On a visit to Martin Buser’s kennel, the 4-H students were treated to a surprise; Martin had set up different stations that were just like check points. He had a fire, and there was a station that was a veterinarian check point.

The students watched a movie about the Iditarod, and held two-week old puppies. Martin then took the students through the check points. He dressed up and took on the role of the check point people and explained everything that goes on in that check point. He had sleds with all the equipment that is used, and the students put on all the winter clothes. The sleds were a range of those he had used in past Iditarod races to his current racing sleds.

At the veterinary checkpoint station Martin dressed up as a vet, and he used dogs to explain what the vets do on the trail, including the vet records the mushers have to carry, drug testing, what he carries on the sled for the care of the dogs. We visited with all the dogs he had in the yard and he hooked up a team to a 4 wheeler and they went around a trail. After the tour, the students had an opportunity to help feed the dogs.

Jeff King Kennel Tour

The students joined the daily Husky Homestead Kennel Tour and started off by holding puppies. The kennel handlers spoke about the dogs they had, hooked up a dog team to the a 4-wheeler, and took the dogs for a run and swim in a pond were we could see them. They showed how the dog walker works, when they breed the dogs, very basic information on the kennel and how it is operated.

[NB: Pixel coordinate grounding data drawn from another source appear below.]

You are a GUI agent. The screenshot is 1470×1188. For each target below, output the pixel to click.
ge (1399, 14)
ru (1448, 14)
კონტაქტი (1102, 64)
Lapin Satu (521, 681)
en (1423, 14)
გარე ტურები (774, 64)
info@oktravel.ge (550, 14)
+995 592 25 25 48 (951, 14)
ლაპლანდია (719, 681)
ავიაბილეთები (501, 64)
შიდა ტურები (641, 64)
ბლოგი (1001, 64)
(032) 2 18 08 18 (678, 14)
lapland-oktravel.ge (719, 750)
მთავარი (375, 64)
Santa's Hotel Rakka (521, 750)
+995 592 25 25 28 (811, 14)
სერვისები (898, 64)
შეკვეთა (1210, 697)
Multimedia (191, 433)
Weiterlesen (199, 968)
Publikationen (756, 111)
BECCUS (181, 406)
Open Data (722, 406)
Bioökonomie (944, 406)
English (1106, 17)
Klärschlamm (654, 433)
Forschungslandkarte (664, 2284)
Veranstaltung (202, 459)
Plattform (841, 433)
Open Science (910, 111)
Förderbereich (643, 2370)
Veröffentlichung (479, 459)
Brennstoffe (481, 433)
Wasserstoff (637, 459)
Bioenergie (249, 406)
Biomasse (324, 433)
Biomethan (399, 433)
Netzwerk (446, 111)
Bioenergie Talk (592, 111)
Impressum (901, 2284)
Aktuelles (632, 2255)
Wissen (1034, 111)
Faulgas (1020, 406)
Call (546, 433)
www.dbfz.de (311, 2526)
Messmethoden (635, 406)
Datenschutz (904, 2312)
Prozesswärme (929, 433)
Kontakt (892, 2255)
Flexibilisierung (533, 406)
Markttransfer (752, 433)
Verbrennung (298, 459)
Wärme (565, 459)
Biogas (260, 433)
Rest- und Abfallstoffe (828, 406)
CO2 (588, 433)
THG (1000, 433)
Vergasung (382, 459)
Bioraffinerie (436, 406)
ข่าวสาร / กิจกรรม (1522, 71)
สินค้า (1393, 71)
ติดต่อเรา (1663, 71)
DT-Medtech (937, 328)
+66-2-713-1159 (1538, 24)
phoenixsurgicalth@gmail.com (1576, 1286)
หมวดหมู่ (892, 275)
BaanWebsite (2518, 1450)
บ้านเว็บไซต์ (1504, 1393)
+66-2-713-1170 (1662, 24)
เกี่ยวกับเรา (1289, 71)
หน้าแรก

After the kennel tour everyone moved in to a log cabin and listened to Jeff King talk about his Iditarod race experience, and a little about Yukon Quest. He had good jokes, and a good sense of humor. The students enjoyed learning different things that most mushers don’t talk about. The students took pictures with Jeff King and then left.

Donna Gates-King was very nice and answered lot of questions the students had. They were very good and supportive to the students.